** WHAT NEEDS TO BE DONE **
Copy the stretch of the reflection on loss from "I’ve lost people" through "Tet’s as 00.", putting "question" in place of "debate".

BEGIN TEXT

Many things can happen in one year’s time. Good things and bad, sad things or happy even. It’s all how you take it in stride. So a year has passed. I think when you lose people in your life, indefinitely and in complete unexpected shock it converges on you. I’m not being selfish but this experience has only happened once, today being a year anniversary of that day.

I’ve lost people but usually to old age or even bad health. Not that it makes it better, losing people is terrible in any fashion. Then the debate would you want to know arises. Is it better to spend the last days of death being around those you know, or just let it happened? It’s a hard one to think about. So what happens after that? Obviously you have to keeping going on. It’s not the end of the world but in the same regard a part of that same environment is now retired, jersey hanging in the rafters for some reason I see Tet’s as 00.

For me, the passed year has been one of the best. I’ve 86’d all personal/unhealthy bad habits. I’ve found my true skillset in my coursework. I’ve reproached how I hunt and am way more efficient in the woods. I found a guitar. My ability to remodel/repair the house has grown insanely. I’ve learned how to not stay hydrated, that was a painful but positive experience. I will never come close again to that. I’ve learned a new method of archery that I intend to pursue greatly. So much in fact it’s cut into my reloading bench time. Then reading, I’ve read more books in the last year than I have in my entire life, I could assign a book to 1/3 of last years days. The world is more clear though, the air is cleaner, the colors more vivid. My ability to see through bullshit is almost telekinetic now; I smell it long before I hear it. Then I’m long gone before I have to waste time listening to it.

Most importantly though I’ve learned focus and how get some f’ing use out of it. I’ve been circling on what changed for the last couple of months. It has though, maybe it was the last gasp of actual brain development, and maybe it was just paying attention. I’ve always paid attention though; details are my thing as someone that would rather spend time in the woods than anywhere else your efforts are wasted if you don’t know what’s going on 100 yards around you at all times, and I do.  At first I figured it was figuring something out about people. As in most are idiots.  Seriously, people are dumb, obviously not everyone but I have a 6th sense of detecting douche-bags in a room. Not to mention those that just are a waste of my time. So where has the focus came from. Because it exists, everything I’ve attempted has been to its fullest and excelled to its peak level from academics to my sweet horticulture abilities. It started though right after Steve passed away a year ago.

END TEXT
BEGIN LISTING

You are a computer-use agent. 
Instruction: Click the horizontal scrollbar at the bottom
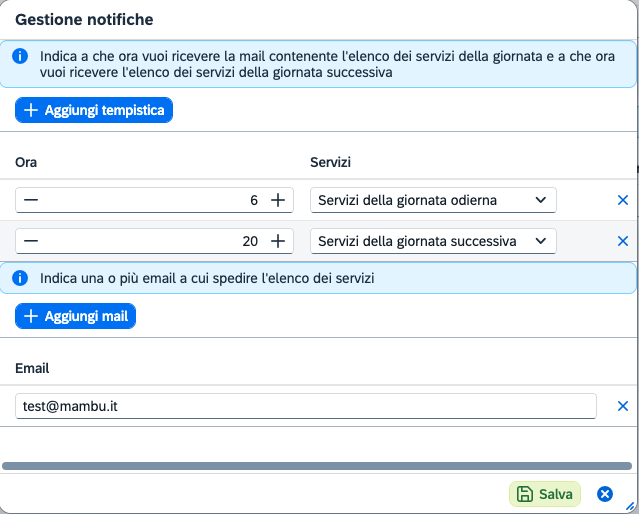(x=316, y=465)
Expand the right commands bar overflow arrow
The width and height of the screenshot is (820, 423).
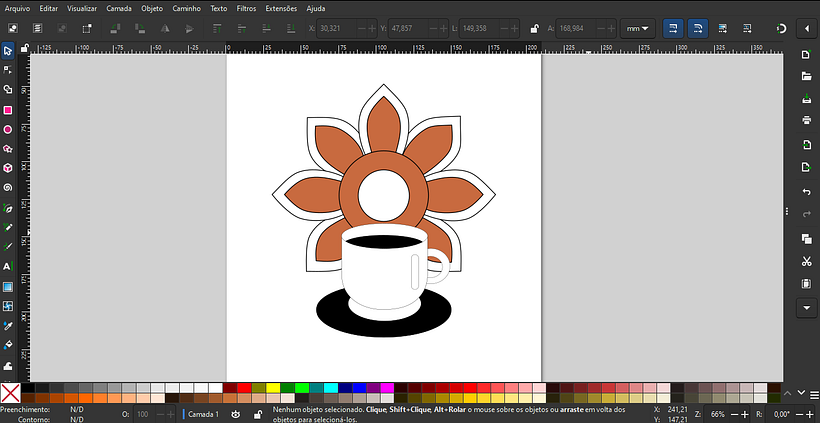click(x=806, y=309)
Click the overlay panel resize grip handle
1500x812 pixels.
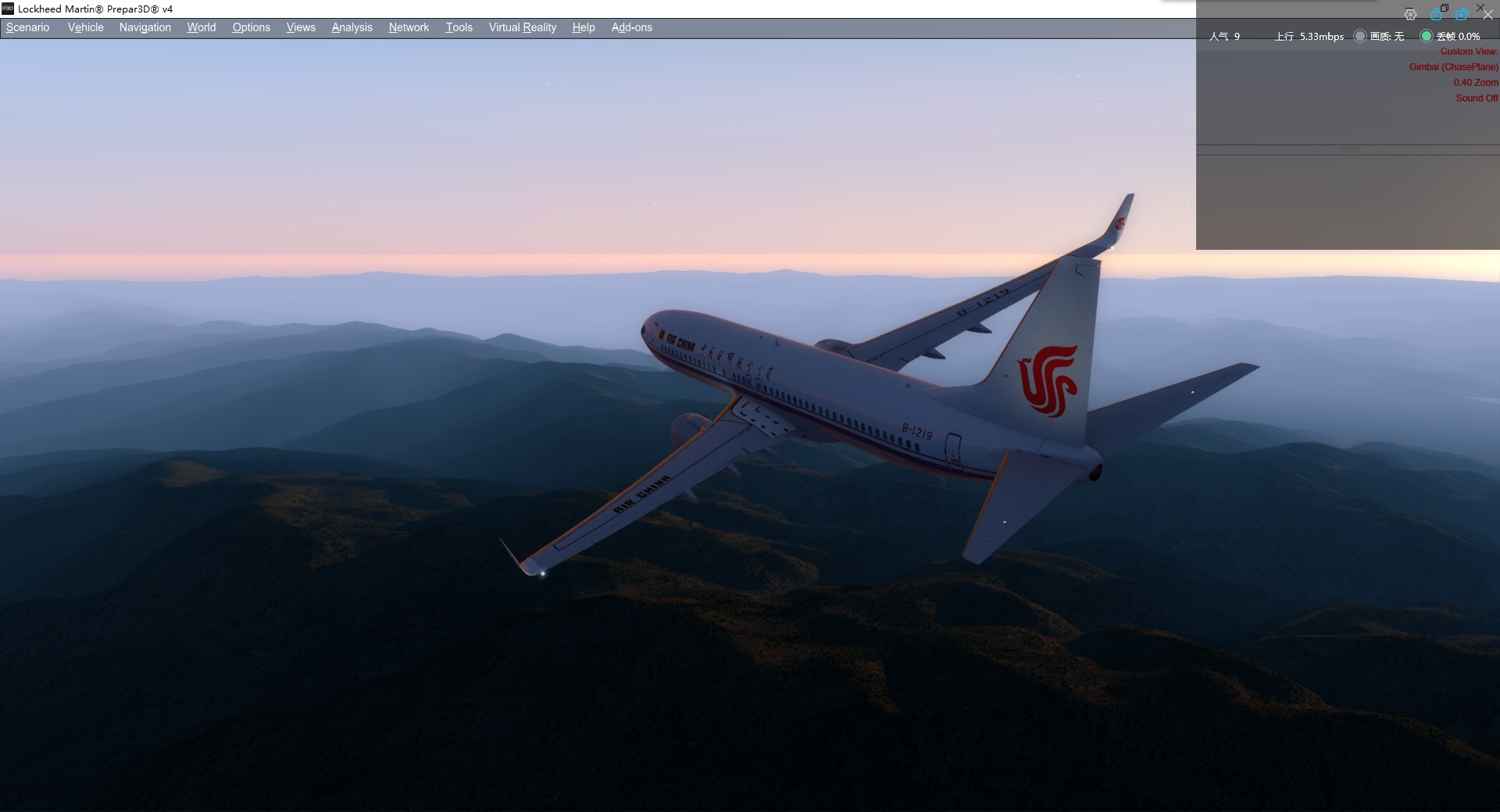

END LISTING

** SOLVED EXERCISE **
I’ve lost people but usually to old age or even bad health. Not that it makes it better, losing people is terrible in any fashion. Then the question would you want to know arises. Is it better to spend the last days of death being around those you know, or just let it happened? It’s a hard one to think about. So what happens after that? Obviously you have to keeping going on. It’s not the end of the world but in the same regard a part of that same environment is now retired, jersey hanging in the rafters for some reason I see Tet’s as 00.